**Отрывок текста**
________________
Хотя я не был уверен, что получу разрешение присутствовать на съезде, тем не менее такое разрешение было мною получено. Видимо, японская сторона понимала, что в те годы почти вся зарубежная информация о КПЯ шла лишь через мою газету и что ни одна советская газета не стала бы, минуя "Правду", публиковать сообщения о съезде. Был, правда, допущен на съезд и корреспондент ТАСС Михаил Демченко, но его информация шла почти целиком для служебного пользования. Что касается иностранцев, то в зале съезда присутствовали лишь делегаты от коммунистических партий Аргентины, Франции и Италии.

Нам, советским журналистам, как и представителям японской прессы, были отведены на съезде специальные места на балконе, и в отличие от прежних времен возможности моего общения с делегатами съезда были крайне ограничены. Но меня это не огорчало, ибо ни редакция "Правды", ни работники Международного отдела ЦК КПСС в условиях "холодной войны", продолжавшейся между руководителями КПСС и КПЯ, не требовали от меня ни слишком подробных сведений о ходе работы съезда, ни тем более статей с какими-либо оценками и комментариями.
________________
**Данные**

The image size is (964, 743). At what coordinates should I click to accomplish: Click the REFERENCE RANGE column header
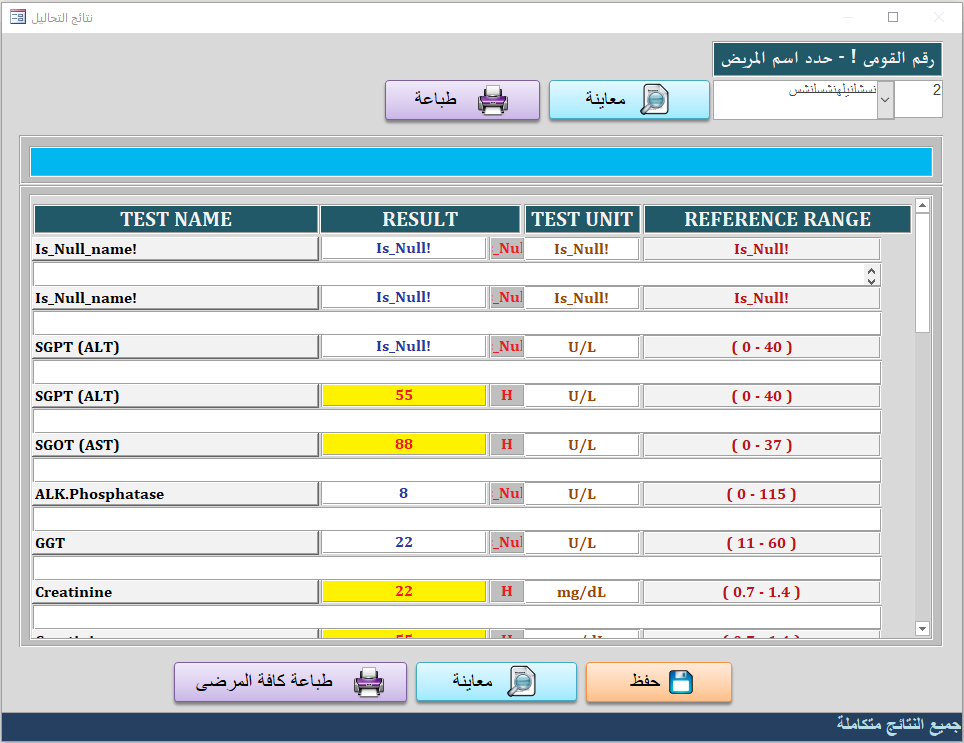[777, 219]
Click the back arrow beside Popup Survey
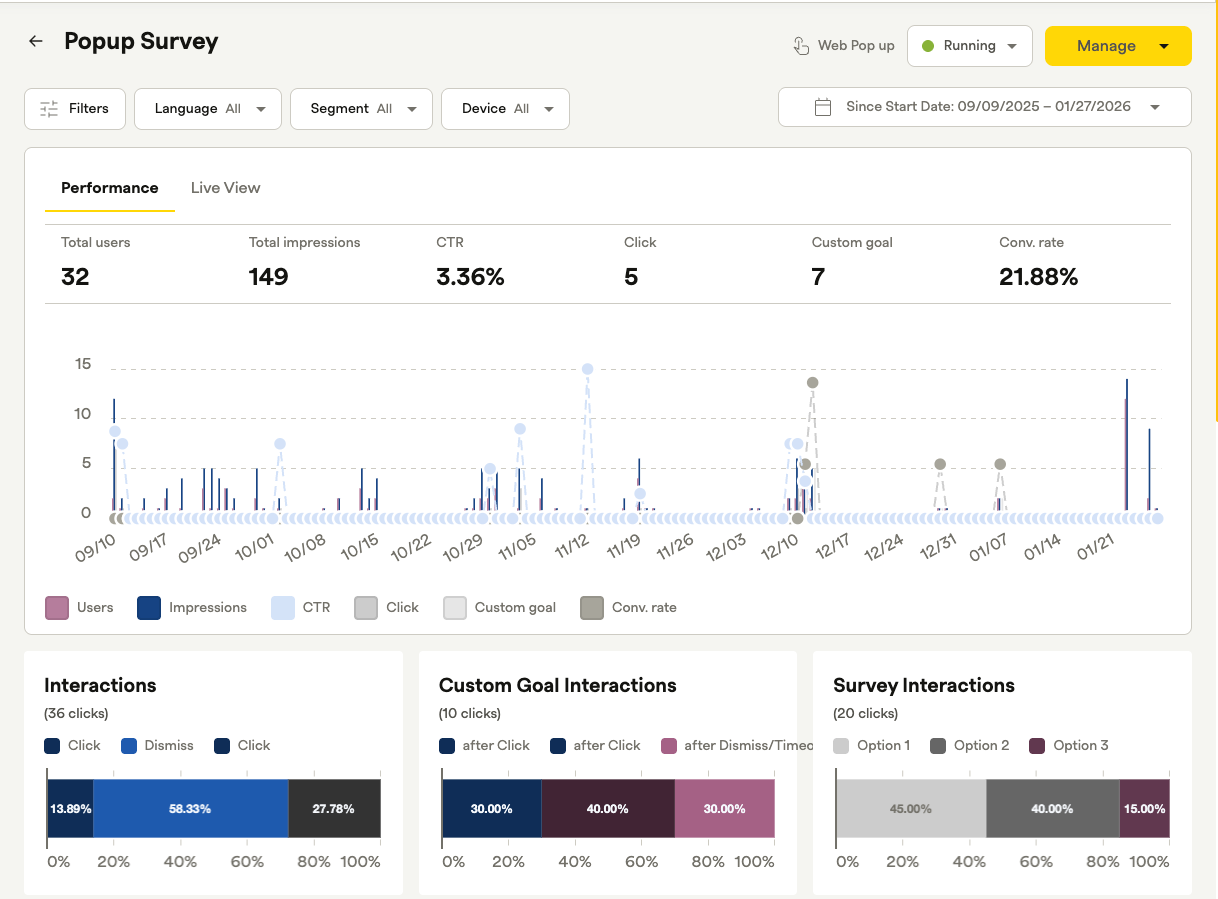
________________
**Задание**
Соответствуют ли отрывку о съезде КПЯ утверждения ниже? Для каждого ответьте «да» или «нет» и дословно приведите решающие слова текста.
1. Автор получил разрешение присутствовать на съезде.
2. Советским журналистам отвели места в первом ряду зала.
3. Редакция «Правды» требовала от автора подробных сведений о ходе съезда.

**Ответ**
1. Да: «такое разрешение было мною получено».
2. Нет: «были отведены на съезде специальные места на балконе».
3. Нет: «не требовали от меня ни слишком подробных сведений о ходе работы съезда».